▸ Stated exercise
Could you change "Superstars week" to "Finale week" in the entries from the one with "Entertainment (65, 487)" to the one with "See More (41, 599)" and return only those entries, with everything else left unchanged?

[Lines of data]

┌──

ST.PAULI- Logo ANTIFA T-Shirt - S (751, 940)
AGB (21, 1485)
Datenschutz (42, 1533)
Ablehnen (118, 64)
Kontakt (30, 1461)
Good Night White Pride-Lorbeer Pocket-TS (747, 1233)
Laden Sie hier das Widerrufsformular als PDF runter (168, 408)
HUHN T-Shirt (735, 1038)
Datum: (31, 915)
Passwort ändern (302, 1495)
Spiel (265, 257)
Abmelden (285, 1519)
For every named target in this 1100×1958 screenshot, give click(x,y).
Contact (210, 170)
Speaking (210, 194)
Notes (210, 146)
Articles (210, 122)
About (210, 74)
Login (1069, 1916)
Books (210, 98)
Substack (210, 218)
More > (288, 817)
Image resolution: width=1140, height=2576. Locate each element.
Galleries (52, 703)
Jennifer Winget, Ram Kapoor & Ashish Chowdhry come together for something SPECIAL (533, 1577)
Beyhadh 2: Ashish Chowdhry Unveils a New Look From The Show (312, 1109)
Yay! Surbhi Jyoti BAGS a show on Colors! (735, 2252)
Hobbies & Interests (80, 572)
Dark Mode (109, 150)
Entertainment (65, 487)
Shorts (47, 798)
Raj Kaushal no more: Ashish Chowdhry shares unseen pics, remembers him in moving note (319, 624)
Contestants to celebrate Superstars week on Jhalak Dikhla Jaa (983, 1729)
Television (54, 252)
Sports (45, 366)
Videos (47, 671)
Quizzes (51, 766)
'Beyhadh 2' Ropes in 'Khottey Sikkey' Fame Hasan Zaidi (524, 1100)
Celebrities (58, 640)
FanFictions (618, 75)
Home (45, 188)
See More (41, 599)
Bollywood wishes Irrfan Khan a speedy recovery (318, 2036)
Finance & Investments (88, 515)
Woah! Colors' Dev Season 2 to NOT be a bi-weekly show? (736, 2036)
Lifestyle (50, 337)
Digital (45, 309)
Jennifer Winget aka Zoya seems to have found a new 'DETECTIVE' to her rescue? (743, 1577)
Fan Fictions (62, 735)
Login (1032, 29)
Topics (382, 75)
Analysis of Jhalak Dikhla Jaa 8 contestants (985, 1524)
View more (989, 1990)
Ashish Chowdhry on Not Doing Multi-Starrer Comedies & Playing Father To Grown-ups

└──

▸ Final result
Entertainment (65, 487)
Shorts (47, 798)
Raj Kaushal no more: Ashish Chowdhry shares unseen pics, remembers him in moving note (319, 624)
Contestants to celebrate Finale week on Jhalak Dikhla Jaa (983, 1729)
Television (54, 252)
Sports (45, 366)
Videos (47, 671)
Quizzes (51, 766)
'Beyhadh 2' Ropes in 'Khottey Sikkey' Fame Hasan Zaidi (524, 1100)
Celebrities (58, 640)
FanFictions (618, 75)
Home (45, 188)
See More (41, 599)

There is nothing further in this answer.